For the 3 studs per panel (144 studs) that I put in mine, we had a series of holes, and flipped the bar end for end every otyher panel to give us the "stagger" on the studs that you need. You lay the template on the track and run your 7mm track cutter through the holes in the template. (this will all make more sense I think when your looking at it, as opposed to here in writing, I'll have to see if i can get a picture of it to post.... It works slick, very durable, and costs under 3 bucks..... DooZ
I used a wooden yardstick with great success.... looked just like what I imagine Dooz's description looks like, except made from wood, and I used a paint marker to mark the spots on the track then drill them all at once.
I made mine outa aluminum coil stock worked great. i have a 192 stud pattern. i think i used card board or paper to make a pattern then traced it on the the coil stock.
Take your templates and throw them in the garbage.
All you have to do is pick the pattern you want and go for it!
Studding is not a beauty pagent, the uglyer the better. Your hole shots will love you!
templates make it faster and besides you want your studs in the patter to not line up with other studs, just drillin holes won't work how ya know if there not lining up with another stud? the best traction is done by as few repeated studs as possiable in your design.

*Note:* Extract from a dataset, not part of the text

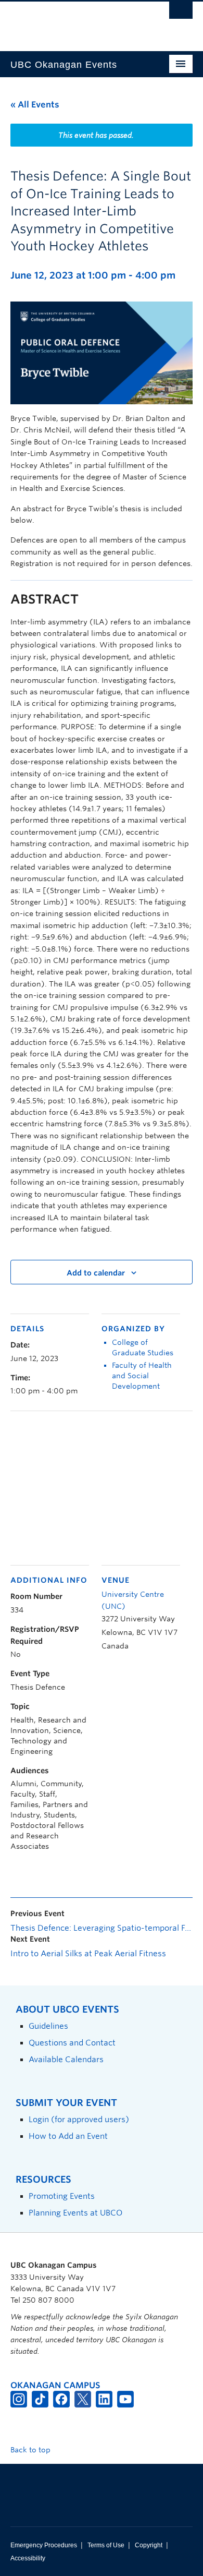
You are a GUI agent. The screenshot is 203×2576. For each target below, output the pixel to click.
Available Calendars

When you stud you jack the sled up so it's at eye level so you can look down the length of the track. This way you can see several set's of your pattern and eyeball the drill so you hardly ever repeat. With the "perfect" template you repeat scratch lines way too many times. :nervous:
If you are inexperienced at studding a sled then a template is the only way to go. But if you no what you are dooing and had experience studding I thing that dooing it free hand with a good pattern with the most scratch lines as possible will be better.